Requirement 1 ▸
Answer these about the forum thread on a small raised panel for a box lid:
(a) What tool does the first poster want to use instead of a table saw?
(b) Which table does S Bolton think would be the way to go?
(c) In bobj3's last post, how thick should the side/edge of the panel end up?

# Small raised panel for a box



## S Bolton (Mar 5, 2007)

I would like to make a box with a raised panel in the lid. I know you can make these on a table saw but I would like to do one with a router and without a lot of complication.

Could you just use a portion of a vertical panel raising bit?

Dumb question probably.

Steve Bolton


----------



## bobj3 (Jan 17, 2006)

Hi SB

" Dumb question probably" = NOT

Yes and it's easy to do and very safe 

see my Gallery if you want a tip or two for the jig..to do it..

You can also do it without the jig if you want to..


============



S Bolton said:


> I would like to make a box with a raised panel in the lid. I know you can make these on a table saw but I would like to do one with a router and without a lot of complication.
> 
> Could you just use a portion of a vertical panel raising bit?
> 
> ...


----------



## S Bolton (Mar 5, 2007)

Bob, I can't find it in your gallery because you have a huge gallery and I am not sure how to find what you are directing me to. Can you direct me there?

Thanks

Steve Bolton


----------



## bobj3 (Jan 17, 2006)

Hi SB

Here's a link or two that should help 

http://www.routerforums.com/jigs-fixtures/2725-raised-panels-quick-easy.html
http://www.routerforums.com/show-n-tell/3014-new-toy.html

==========


----------



## S Bolton (Mar 5, 2007)

Bob, I think the horizontal table would be the way to go. I don't know how thick the raised panel stock would be. I wonder if I would need to use one of these.

SB


----------



## bobj3 (Jan 17, 2006)

Hi SB

You can but you don't need to , lets say if you use 5/8" thick stock or just remove the stock from the front side of the panel until you have 1/4" thick on the side/edge of the panel..

Source records ▸
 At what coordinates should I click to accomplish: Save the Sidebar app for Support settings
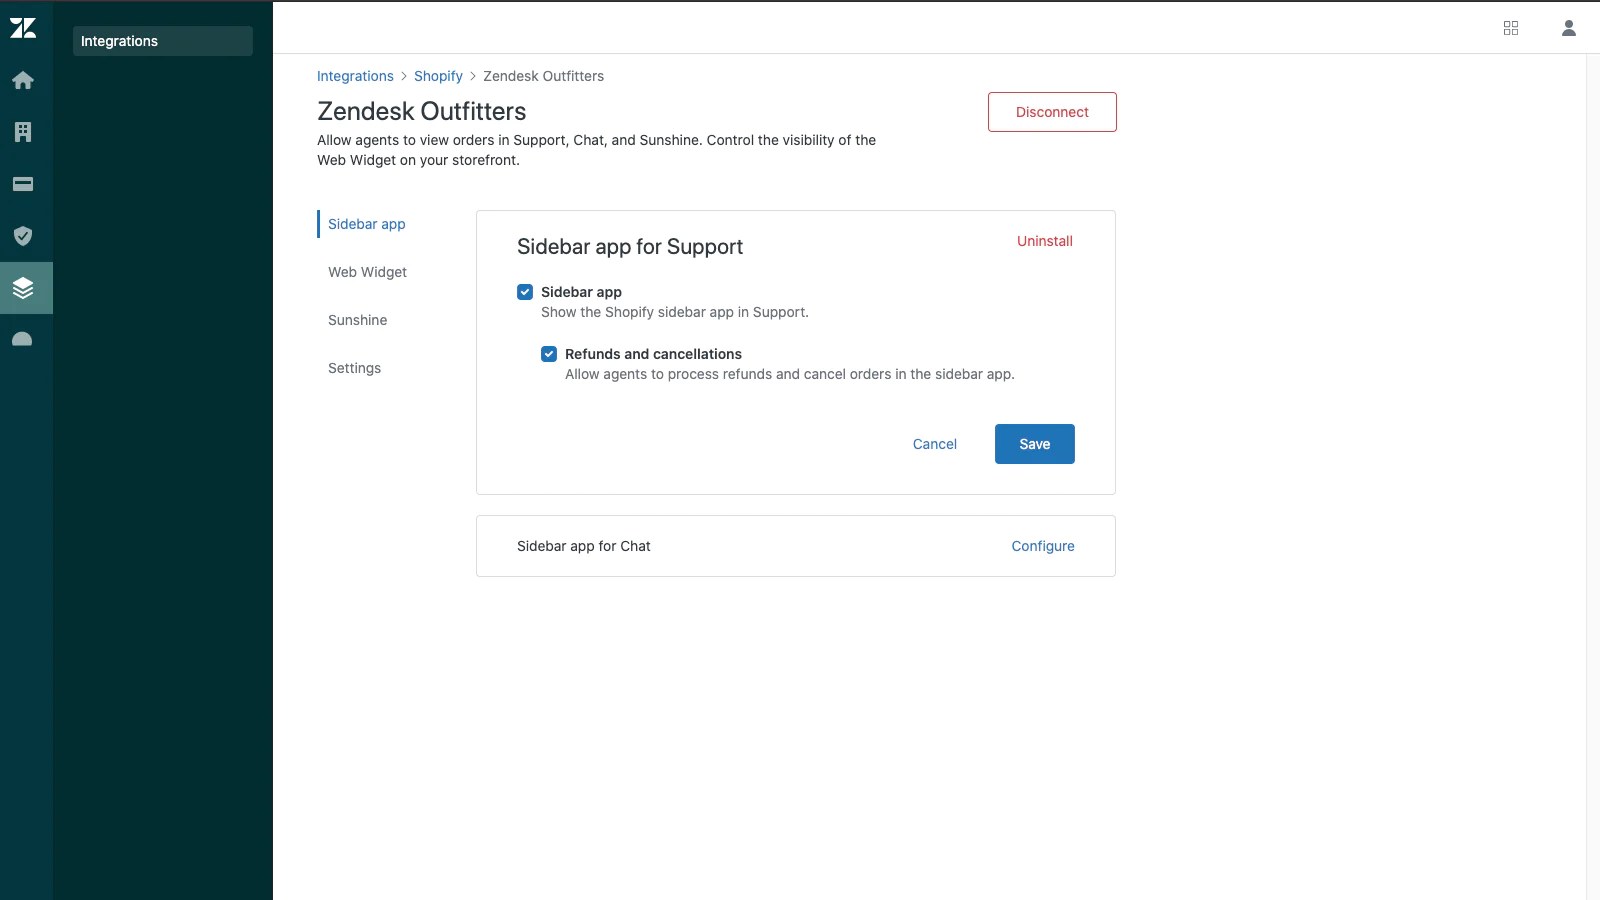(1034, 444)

* * *

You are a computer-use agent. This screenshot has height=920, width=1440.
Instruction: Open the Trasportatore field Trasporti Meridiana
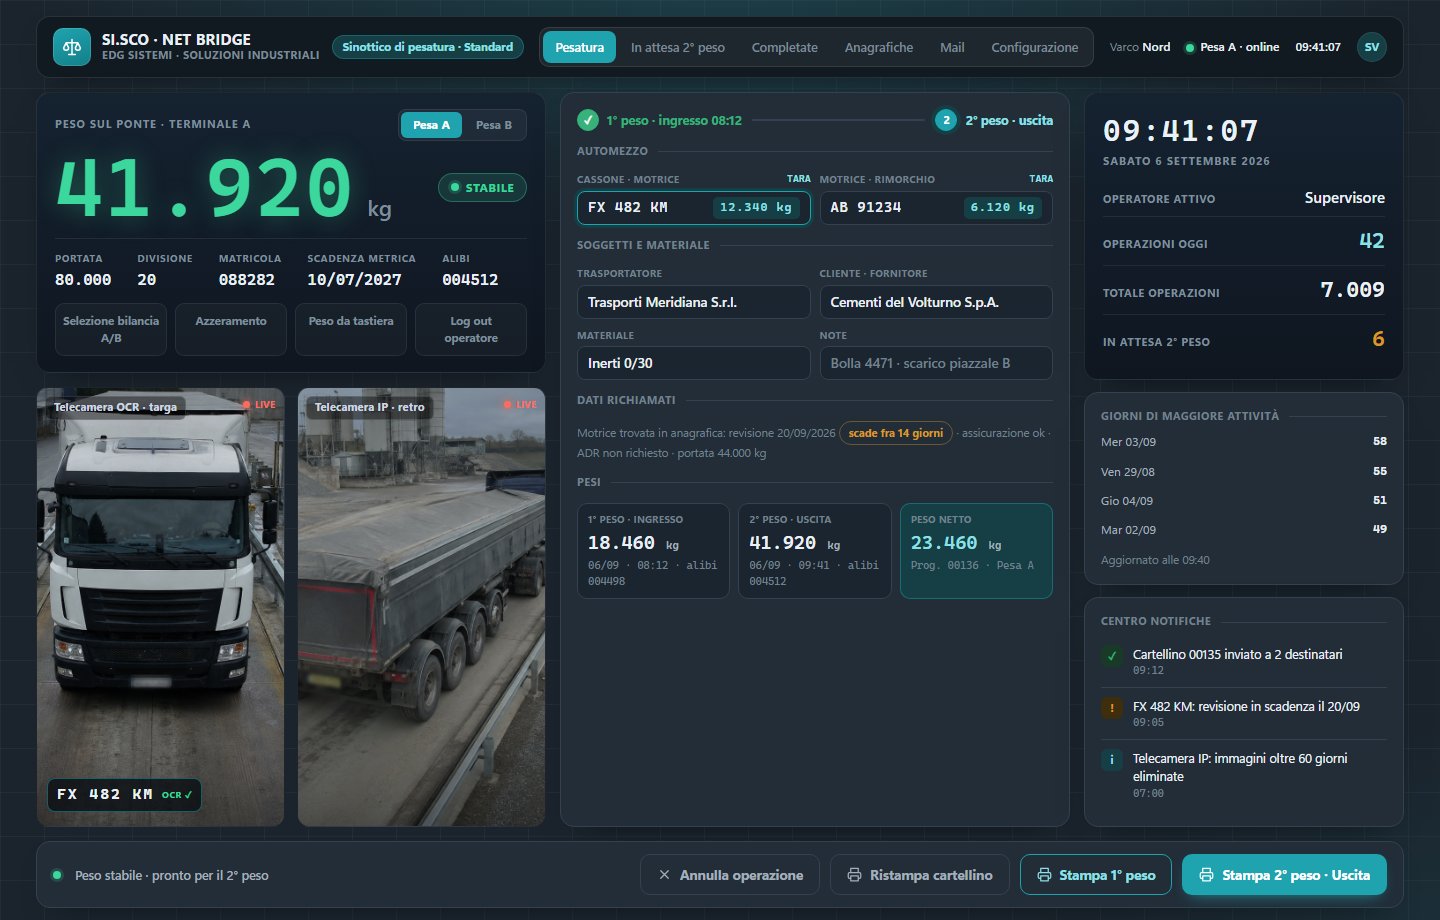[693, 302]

Requirement 2 ▸ Turn the record lines between the line holding "At what coordinates" and the line holding "(1034, 444)", inclusive, into a Markdown table with columns No. and Line. Skip blank lines and leave out the pictures.

Output 1 ▸
(a) A router
(b) The horizontal table
(c) 1/4"

Output 2 ▸
| No. | Line |
|---|---|
| 1 |  At what coordinates should I click to accomplish: Save the Sidebar app for Support settings |
| 2 | (1034, 444) |